What's your end point; what do you want to teach them?
Thanks Vic.
Let the goal dictate. I see.

On this occasion, what I want to achieve might have to fit around the best practice/session plan I come up with. The workshop is part of a writer’s festival but it’s difficult to know how involved the participants would like to be. Ideally, I want to lead a shared activity that will be fun and informative. Oh, and it must be specifically ‘crime’ based
In an hour you could talk about basic thriller plot elements, maybe, and then have them rough-in a basic story line. Or you could talk about character and/or conflict. Who's your hero and what kind if trouble is he in? Let them help you make a list--you'll need a white-board; people will say funny things. The important thing is to get them talking and to have fun. Emphasis on the latter, since you're not getting paid.
Make THEM do the work. Give them a prompt, then ask them to free-write (I've heard it also called "practice" writing) using the prompt. Give them 10 minutes to write a scene, then ask if anybody wrote anything that surprised them. Hands will go up. Pick people to read their free-writing...make generic, superfluous comments of praise ... the hour will fly.

Have your protagonist (or antagonist) remember her first love ... or discover a secret. Whatever. Encourage dialogue, a scene, not description.

People write all kinds of stuff. It can be fun. Also humbling (to some of us) when you hear what other people come up with off the top of their heads.
Thanks guys.
Correct me if I'm wrong, but you're not giving them a lifetime's experience in one hour here, just "entertaining" them so they'll say "that bloke was fun, let's buy his novels!" In my experience most keen writers have done this type of Practice Writing zillions of times before in various workshops = very familiar and runs the risk of being super boring which is prob not what you want to have them remember about you if the workshopping is a marketing tool! Don't just deliver information, have them find out for them selves in some type of fun innovative way so they remember you as being cool, engaging etc stuff you WANT them to link to your work.

Interaction can go both ways. Find the end point. eg you might want to demonstrate to them how to do an elevator pitch (which is short and can be very engaging). Have one ready as an example that links directly to your novel and make it very powerful. Make it into a quiz. Get them to write one, have them pitch it, get the group to score each, including yours. Highest score wins. Provide choc frogs for winner. Then have the group re-write each pitch so it's a winner. They'll go away smiling if you create the right energy and then they'll buy your book!
Credentials, credentials, credentials. If you are going to hold a seminar on creative writing, you unlike any professional educator are an artisan and your craft is the creation of stories that you put on paper.

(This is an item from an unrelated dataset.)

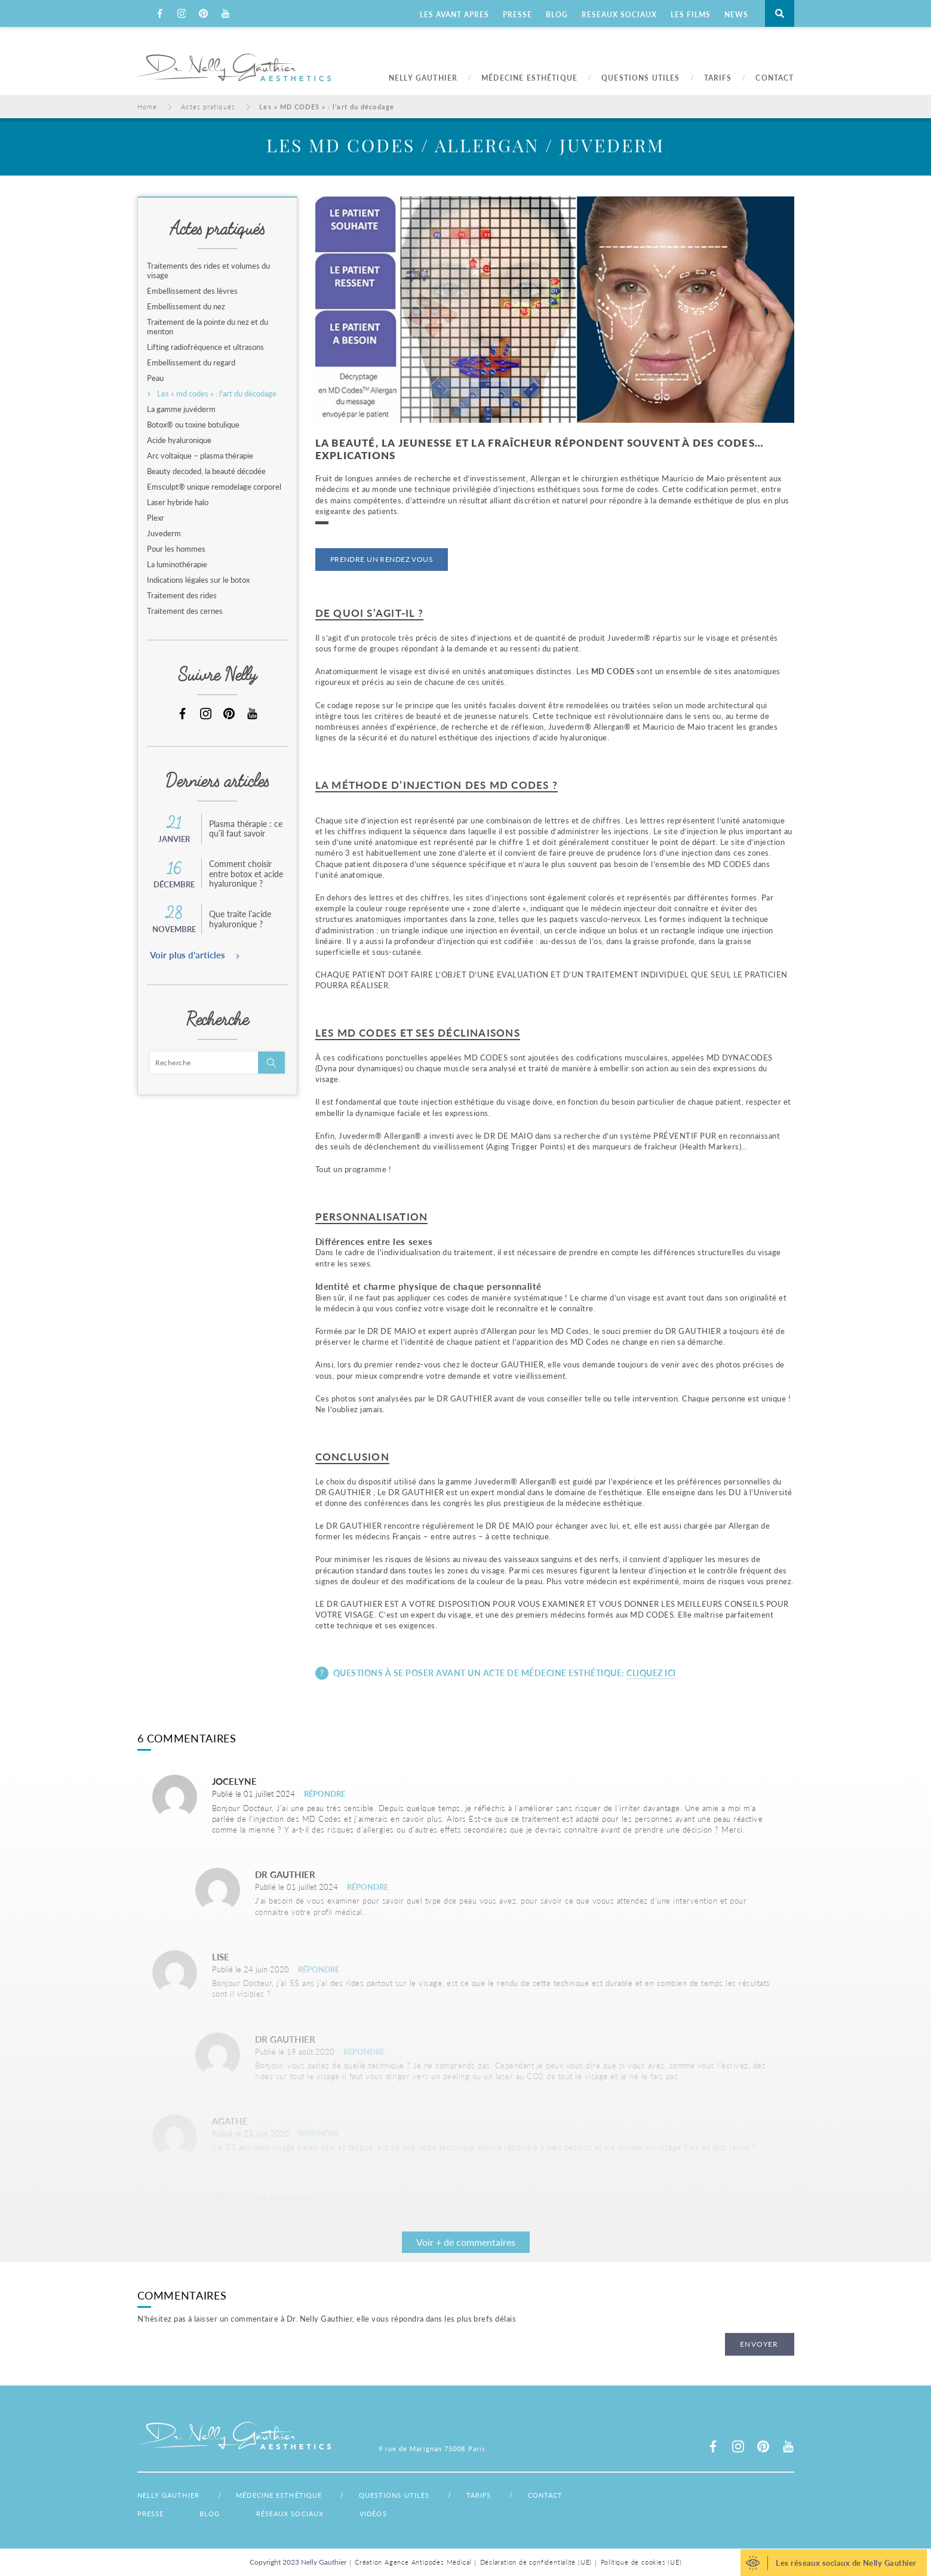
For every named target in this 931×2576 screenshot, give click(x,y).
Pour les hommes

I think that should be your platform. Your lessons should come from that part of you . . .The artisan part of you. I believe, the art of writing, like many art, comes from within and is innate. Like anyone sitting in a Calculus seminar, you'd hope they all have the mathematical background and natural ability to keep up. The seminar should therefore revolve around the rules of style, of creative writing, research methods, setting, characterization, blueprints of genre, outlining, viewpoints, pacing, suspense and the list goes on.
I think because you would most likely be dealing with fledgling and advanced writers, it is best you set a topic or seed a discussion, ask for input from their experiences and guide from your experience as an expert.